Children are refusing this rotten inheritance

Strega Nona is a child’s story published in the seventies portraying a good-hearted grandmother witch (the “strega nona”) and her young assistant. In the plot, the assistant spies on the witch to learn a spell that produces large amounts of cooked pasta from a magic pot. One day, when the witch is not around, he pronounces the right words and the pasta start growing and growing…

However, he had failed to notice the closing parts of the spell, which stop the production of pasta — a simple sequence of kisses blown by the witch towards the pot. When strega nona returns, the pasta has overflown from her house, threatening to flood the entire village.

The people, who were initially happy from having free delicious food, now want to lynch the assistant. The witch, however, is able to stop the ongoing disaster and to convince everybody that a better punishment is to make the assistant eat all the pasta he created.

I use this simple story to illustrate the consequence of activating a positive feedback loop. Without constraints, this kind of feedback loop produces an exploding amount of any material in a system, be it the pasta in the story or human beings living on the planet Earth.

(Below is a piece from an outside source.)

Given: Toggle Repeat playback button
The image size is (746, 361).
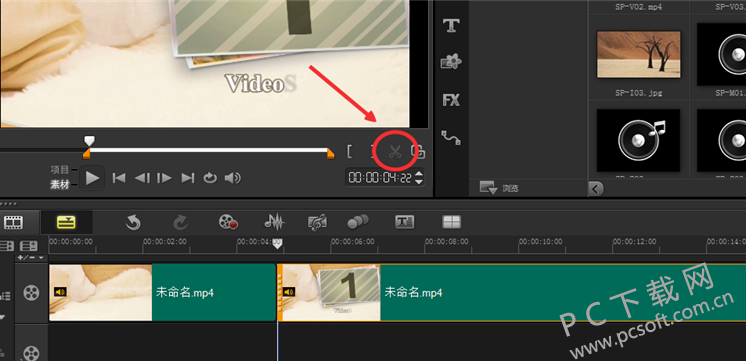Looking at the screenshot, I should click(x=210, y=178).
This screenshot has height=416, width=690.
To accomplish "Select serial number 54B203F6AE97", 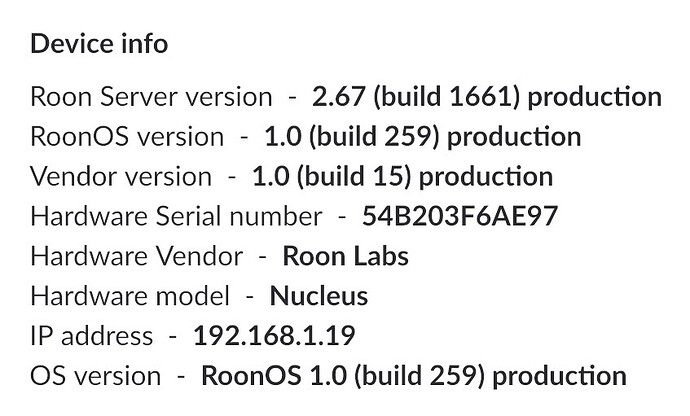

Indeed, as you can see in the figure below, human population has been growing exponentially over the last millennia, ranging from a few thousands by the time we dominated agriculture to an expected 9.2 billion in 2.050, clearly overshooting our planet’s capacity and putting our future in danger.

As if there were no tomorrow, there are estimates pointing even to a number above 12 billion people living in the year 2,100. If we make it through.

The problem is clear: nothing in natural or social systems grows this way without inviting, eventually, collapse. When there are too many people aspiring to clearly unsustainable living standards in a finite planet (welcome to 2019!), the scenario of a climate tragedy seems increasingly imminent.

Expectations for more “pasta” in business

Perhaps the reader of Strega Nona may chalk up the assistant’s failure to account for exponential growth to blunders only fictional characters can make. When it comes to the complex problems of our real world, on the other hand, we like to think we know better.

However, consider what world-famous management guru Roger Martin writes in the book Fixing the Game (2011).

Martin argues that there are two distinct markets in today’s capitalism: the real, where firms offer products and services and there are customers to satisfy, and the expectations market, nested in the financial system, where the only metric that matters is stock price.

Ideas have consequences and Martin severely criticizes agency theory, which emerged in the 1970s, giving rise to the practice of rewarding executives with stocks of the companies they run. Although the intention was noble, what followed, in practice, was the development of a distorted game.

In this game, like the pasta of Strega Nona, there is constant pressure for ad infinitum growth in stock prices. In practice, no one but hedge funds and big players in financial markets win the game. CEOs can only aspire to short-term victories, often at the expense of sheer manipulation, as vividly described in the book.

Worse, unrealistic expectation for more “pasta” fosters the ideology of infinite growth, helping to drain natural resources. As typical ideologies, the demand for endless growth blinds us to the obvious physical limitations of economic activity.

Not only do we treat the supply of natural resources as infinite, but also the fiction that we can produce “pasta” without any negative consequences hinders charging for externalities. No country has managed to tax the production of CO2 and other damages to the environment produced by business ecosystems.

Believing in narratives that justify the status quo, we keep living in predatory mode, treating the planet as a gigantic toilet. The daily glance at newspapers confirm we are not paying attention to the problem. It is all business as usual — it is profitable, after all, to let the world go to hell.

The reaction, ironically, has been coming from the children, led by the Swedish teenager Greta Thumberg, already nominated for the Nobel Peace Prize. Moved by idealist mindsets, children are the ones able to see things for what they are. They easily perceive the rotten inheritance they are receiving from older generations.

No wonder they are in a panic: the “pasta” is overflowing and they have realized that no magic kisses can stop it. The lesson is clear: get the grown-ups out of the room!